Idea #21880
openNew installer
Description
The current stack of installer.sh + provision.sh + salt + stacks/pillars/formulas increasingly feels over complicated and brittle, in part due to concerns the the salt ecosystem doesn't really seem to be keeping up.
To start the discussion, here's a sketch:
- Run Terraform and capture the output state such that it can be used directly as input to Ansible
- Ideally the description of resources is somewhat independent of infrastructure and could be written by hand for fixed on-premises resources as well
- We want to tag resources with roles at this point
- Perhaps other cluster configuration could be declared as constants that pass from input to output, so we get one output state that has everything required to deploy the cluster?
- Run Ansible on the output state produced by Terraform
- Goes through each role and configures the machines that have that role by writing config files and installing packages
- When installation is done, also runs diagnostics automatically
FWIW, it seems integration can go various ways
- Terraform runs Ansible - https://github.com/ansible/terraform-provider-ansible
- Ansible runs Terraform
- Manually run Terraform and then Ansible
- Orchestrate them from a 3rd tool or script
(my feeling about the last two is "ugh" but included for completeness)
Also, since Terraform is under a "Business Software License" we should plan on migrating to OpenTofu https://opentofu.org/
Updated by Lucas Di Pentima 4 months ago
As someone with zero experience in Ansible, I would like to take some time to learn the basics so that I can research on what the best practices are for our case.
Updated by Brett Smith 4 months ago
Rough notes:
Idea would be to ditch both Salt and Terraform completely, and just use Ansible.
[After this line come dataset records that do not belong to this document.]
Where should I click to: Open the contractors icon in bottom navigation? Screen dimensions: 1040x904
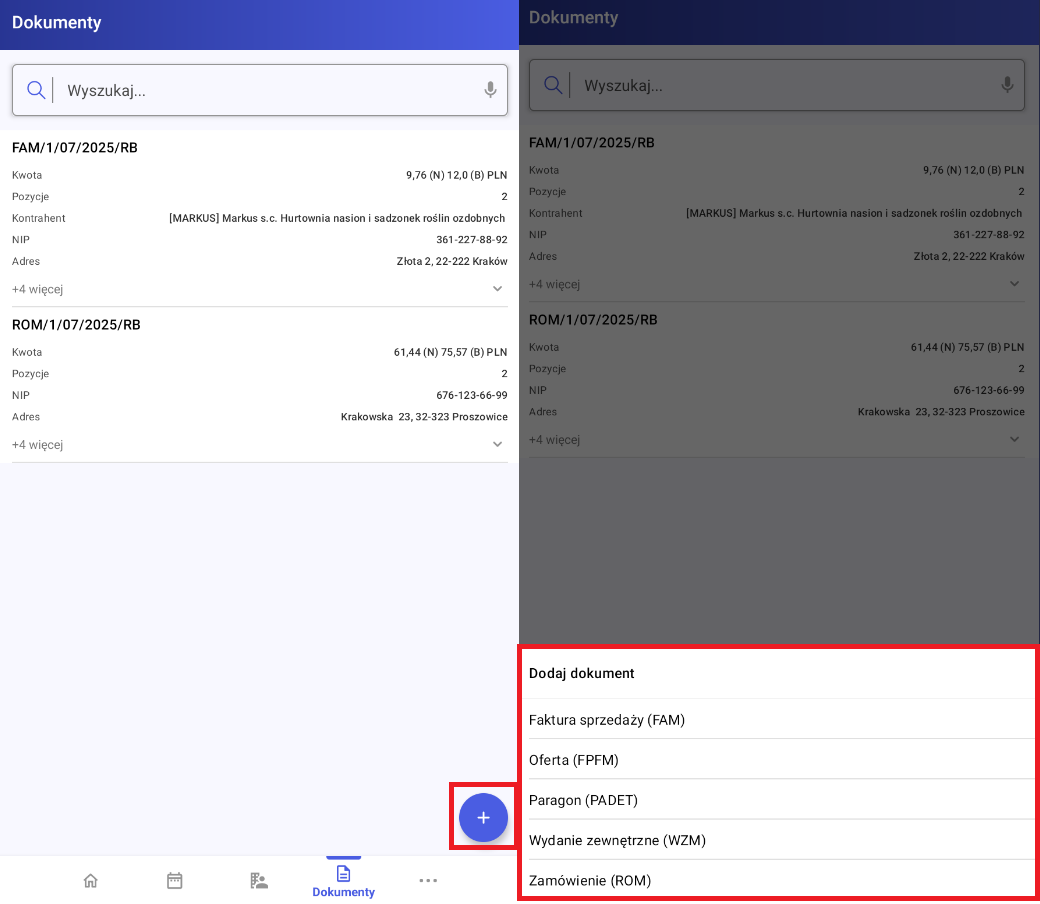pyautogui.click(x=259, y=880)
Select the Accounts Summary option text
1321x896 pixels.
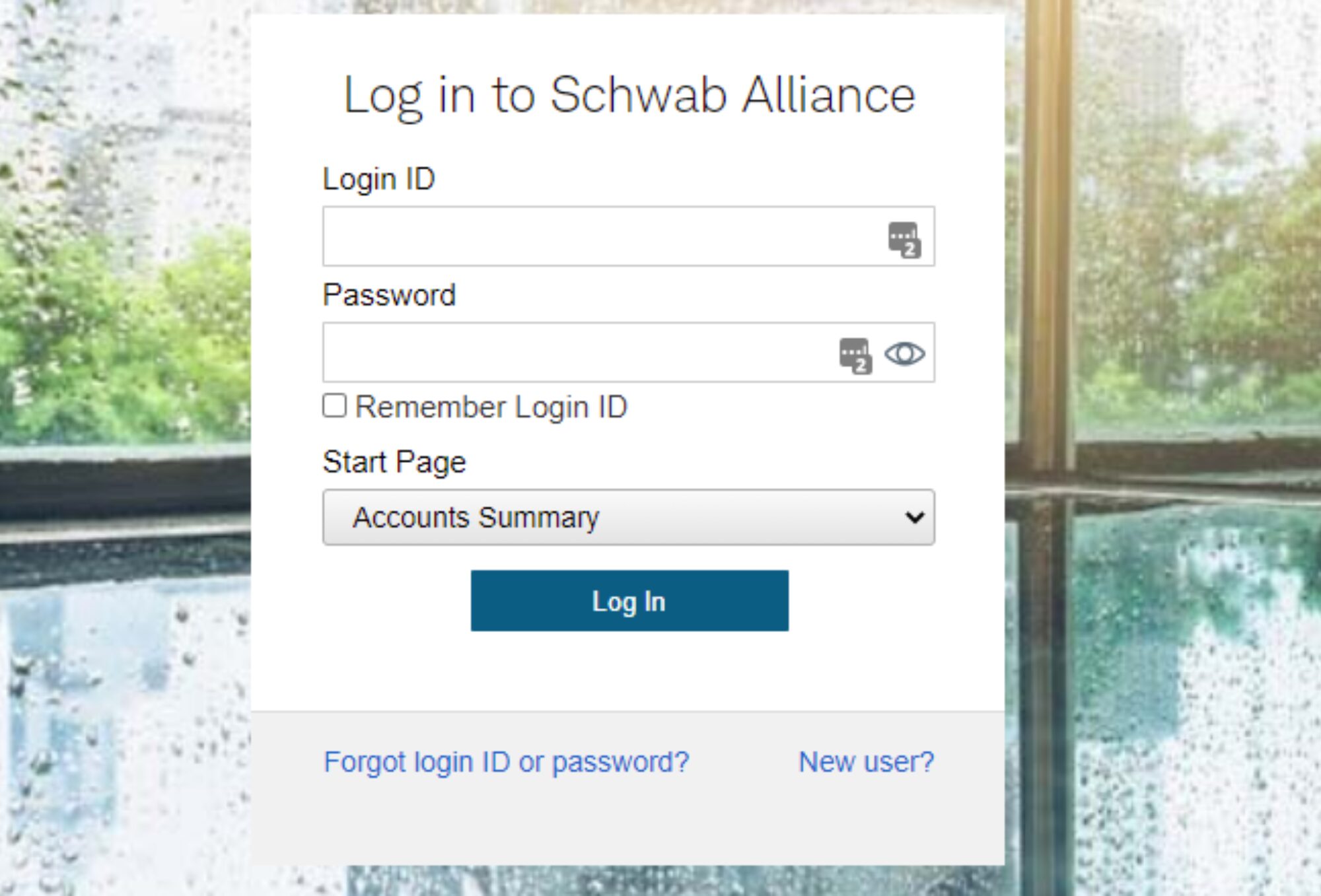[476, 518]
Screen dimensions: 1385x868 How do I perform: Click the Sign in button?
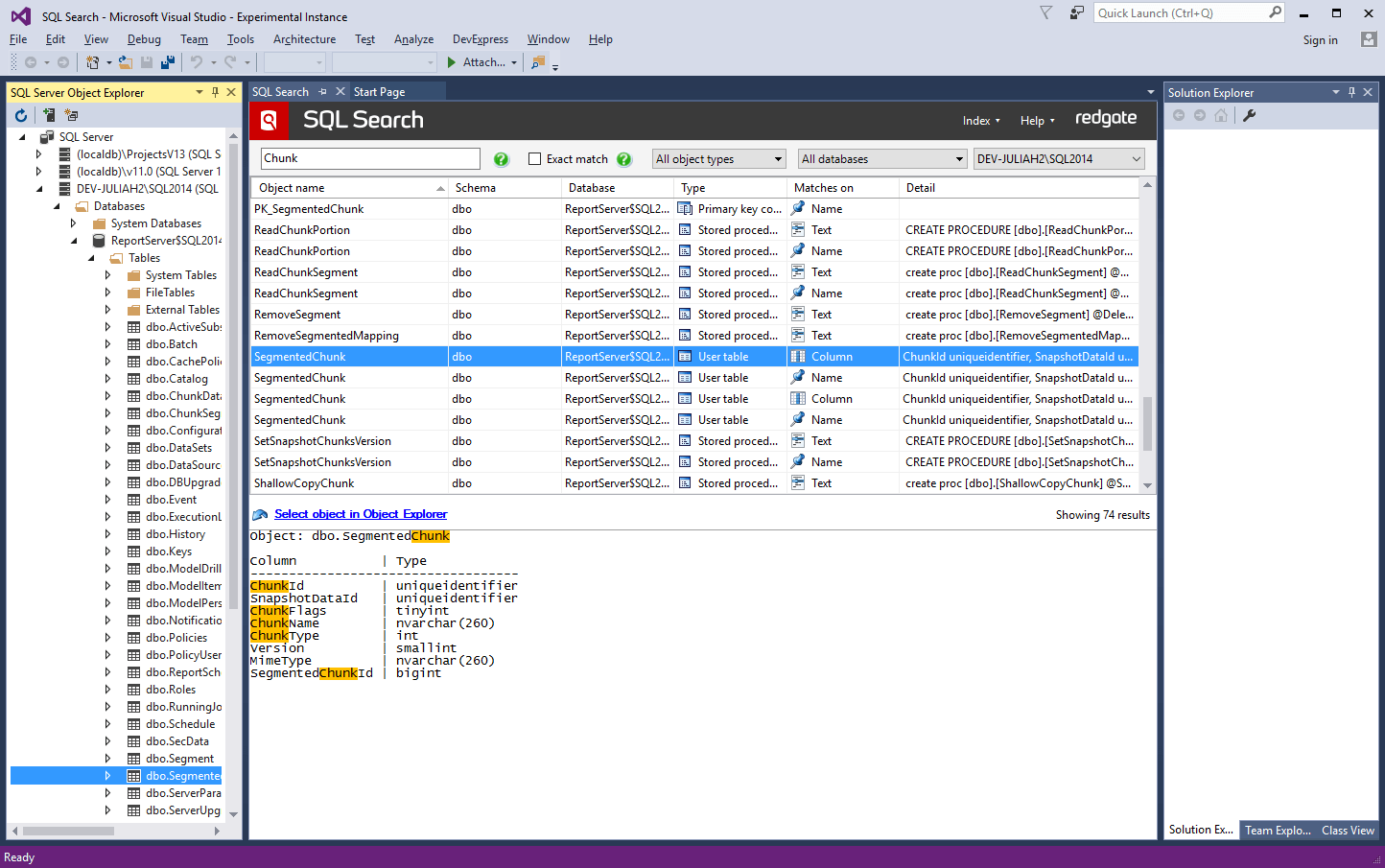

Ansible does not have the same level of "manage your whole cloud" features that Terraform does, but it has enough to create and cross-configure cloud resources, which should be enough for our purposes for the foreseeable future. You can do things like run a playbook that creates an RDS instance, creates an EC2 instance, then SSHes into the EC2 instance to configure software to use the RDS instance, without separately recording the RDS configuration anywhere. Using a single system would have the benefit of avoiding some of the problems our current installer has of needing to keep configuration in sync across Terraform, Salt, and related tools like the compute node image builder.
Ansible playbooks run linearly, and describe the state you want. Each play checks whether the desired state exists, and makes it so if not, by either creating or modifying resources as needed. With a little care, it should be possible to write a single playbook that can both create an Arvados cluster, and then safely re-run on that same cluster to make configuration changes.
Handy links:
Ansible modules - The basic building blocks of playbooks. Conveniently AWS is first thing on the list so you can get a sense of its cloud capabilities. After that, the "builtin" module has a lot of the fundamental Unix admin capabilities.
Ansible Galaxy - The source for third-party stuff, most akin to our Saltstack Formulas we use now.
Inventory documentation - The inventory is the list of all the hosts you might want to run playbooks on, and associated configuration. This walks through your basic options for setting that up.
Facts and variables - Ansible automatically discovers lots of things about managed hosts and makes that available to the playbook and templates in variables.